__Directions for this task__
Write out the material below exactly, with no line missing.

__Materials provided__

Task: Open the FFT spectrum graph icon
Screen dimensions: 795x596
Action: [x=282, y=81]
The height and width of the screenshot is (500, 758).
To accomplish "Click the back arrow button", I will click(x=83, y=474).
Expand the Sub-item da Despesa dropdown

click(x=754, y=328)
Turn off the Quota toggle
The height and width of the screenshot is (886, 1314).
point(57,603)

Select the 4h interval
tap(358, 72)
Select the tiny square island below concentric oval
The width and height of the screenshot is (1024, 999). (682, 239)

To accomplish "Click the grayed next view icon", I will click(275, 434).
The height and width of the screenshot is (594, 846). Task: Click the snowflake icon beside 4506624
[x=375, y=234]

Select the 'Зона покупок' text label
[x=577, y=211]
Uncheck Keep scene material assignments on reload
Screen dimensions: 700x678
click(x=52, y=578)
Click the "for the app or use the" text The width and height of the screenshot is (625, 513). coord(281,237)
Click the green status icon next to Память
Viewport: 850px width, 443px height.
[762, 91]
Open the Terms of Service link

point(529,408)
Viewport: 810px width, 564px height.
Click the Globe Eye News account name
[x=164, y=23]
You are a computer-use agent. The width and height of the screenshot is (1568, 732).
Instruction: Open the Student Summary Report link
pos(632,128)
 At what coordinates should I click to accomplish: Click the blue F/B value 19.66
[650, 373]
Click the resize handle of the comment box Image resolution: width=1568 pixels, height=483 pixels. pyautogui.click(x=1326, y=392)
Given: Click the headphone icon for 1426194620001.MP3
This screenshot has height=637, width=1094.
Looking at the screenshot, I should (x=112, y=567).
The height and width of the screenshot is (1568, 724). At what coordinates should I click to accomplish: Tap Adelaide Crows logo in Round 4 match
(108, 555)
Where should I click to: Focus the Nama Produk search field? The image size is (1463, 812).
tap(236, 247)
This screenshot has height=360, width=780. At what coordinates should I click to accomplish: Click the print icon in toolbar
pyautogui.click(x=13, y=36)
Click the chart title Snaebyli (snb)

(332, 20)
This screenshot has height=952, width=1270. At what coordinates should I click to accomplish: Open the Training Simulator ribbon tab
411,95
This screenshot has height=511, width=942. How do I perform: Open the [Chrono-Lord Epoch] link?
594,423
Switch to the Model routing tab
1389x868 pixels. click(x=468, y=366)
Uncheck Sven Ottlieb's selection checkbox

__Written response__
Task: Open the FFT spectrum graph icon
Screen dimensions: 795x596
Action: [x=282, y=81]
The height and width of the screenshot is (500, 758).
To accomplish "Click the back arrow button", I will click(x=83, y=474).
Expand the Sub-item da Despesa dropdown

click(x=754, y=328)
Turn off the Quota toggle
The height and width of the screenshot is (886, 1314).
point(57,603)

Select the 4h interval
tap(358, 72)
Select the tiny square island below concentric oval
The width and height of the screenshot is (1024, 999). (682, 239)

To accomplish "Click the grayed next view icon", I will click(275, 434).
The height and width of the screenshot is (594, 846). Task: Click the snowflake icon beside 4506624
[x=375, y=234]

Select the 'Зона покупок' text label
[x=577, y=211]
Uncheck Keep scene material assignments on reload
Screen dimensions: 700x678
click(x=52, y=578)
Click the "for the app or use the" text The width and height of the screenshot is (625, 513). coord(281,237)
Click the green status icon next to Память
Viewport: 850px width, 443px height.
[762, 91]
Open the Terms of Service link

point(529,408)
Viewport: 810px width, 564px height.
Click the Globe Eye News account name
[x=164, y=23]
You are a computer-use agent. The width and height of the screenshot is (1568, 732).
Instruction: Open the Student Summary Report link
pos(632,128)
 At what coordinates should I click to accomplish: Click the blue F/B value 19.66
[650, 373]
Click the resize handle of the comment box Image resolution: width=1568 pixels, height=483 pixels. pyautogui.click(x=1326, y=392)
Given: Click the headphone icon for 1426194620001.MP3
This screenshot has height=637, width=1094.
Looking at the screenshot, I should (x=112, y=567).
The height and width of the screenshot is (1568, 724). At what coordinates should I click to accomplish: Tap Adelaide Crows logo in Round 4 match
(108, 555)
Where should I click to: Focus the Nama Produk search field? The image size is (1463, 812).
tap(236, 247)
This screenshot has height=360, width=780. At what coordinates should I click to accomplish: Click the print icon in toolbar
pyautogui.click(x=13, y=36)
Click the chart title Snaebyli (snb)

(332, 20)
This screenshot has height=952, width=1270. At what coordinates should I click to accomplish: Open the Training Simulator ribbon tab
411,95
This screenshot has height=511, width=942. How do I perform: Open the [Chrono-Lord Epoch] link?
594,423
Switch to the Model routing tab
1389x868 pixels. click(x=468, y=366)
Uncheck Sven Ottlieb's selection checkbox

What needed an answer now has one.